Она снова появилась на следующий день. Должно быть, она стояла уже больше часа (рабыня в двух шагах позади нее), наблюдая и время от времени улыбаясь, точь-в-точь как дети, разглядывающие черепаху в горшке. Я решил не обращать на нее внимания, и минуты три мне это удавалось. Когда я-таки глянул вверх, она уже исчезла. Так было еще хуже. Оторопев от возмущения, я застыл на месте, сжав кулаки, и уставился на свою полупустую корзину. И вдруг внезапно, словно яблоки, упавшие с ветки, или боги, в блеске молний слетевшие с Олимпа, она, две ее подруги и их рабыни возникли в десяти футах от меня. Девочки стояли держась за руки, их платья, белые и изящные, были поразительно похожи на домотканые одежды простолюдинок.

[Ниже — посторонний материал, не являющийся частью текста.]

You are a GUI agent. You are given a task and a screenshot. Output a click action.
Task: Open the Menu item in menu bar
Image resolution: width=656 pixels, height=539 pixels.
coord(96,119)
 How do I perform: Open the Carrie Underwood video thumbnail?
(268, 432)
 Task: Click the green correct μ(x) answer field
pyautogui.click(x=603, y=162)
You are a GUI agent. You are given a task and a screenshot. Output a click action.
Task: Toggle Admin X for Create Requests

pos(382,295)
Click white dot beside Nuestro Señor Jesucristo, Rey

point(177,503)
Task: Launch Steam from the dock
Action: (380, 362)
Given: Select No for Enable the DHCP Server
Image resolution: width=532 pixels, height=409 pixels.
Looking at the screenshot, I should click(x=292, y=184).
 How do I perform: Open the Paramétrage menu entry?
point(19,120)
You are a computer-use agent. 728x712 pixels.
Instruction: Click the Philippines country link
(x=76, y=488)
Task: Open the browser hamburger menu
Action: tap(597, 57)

– Как тебя зовут? – спросила она.

– Агатон, – ответил я.

Они засмеялись, и я почувствовал, что краснею.

– Я – Тука, – сказала она. Голос у нее был нежнее и мягче, чем ветерок в листве. Он наполнил меня тревогой.

Я презрительно рассмеялся, и она с недоумением взглянула на меня.

– Я должен работать, – пробормотал я.

– Давай мы поможем, – сказала она.

Я покачал головой.

– У вас не получится. Так, как нужно. И вообще, такая, как ты…

Она склонила голову набок и окинула меня взглядом.

– Глупости! – сказала она. Произнесенное почти шепотом, это слово пронзило меня, точно приговор. Девочки опять весело засмеялись и упорхнули, как птички.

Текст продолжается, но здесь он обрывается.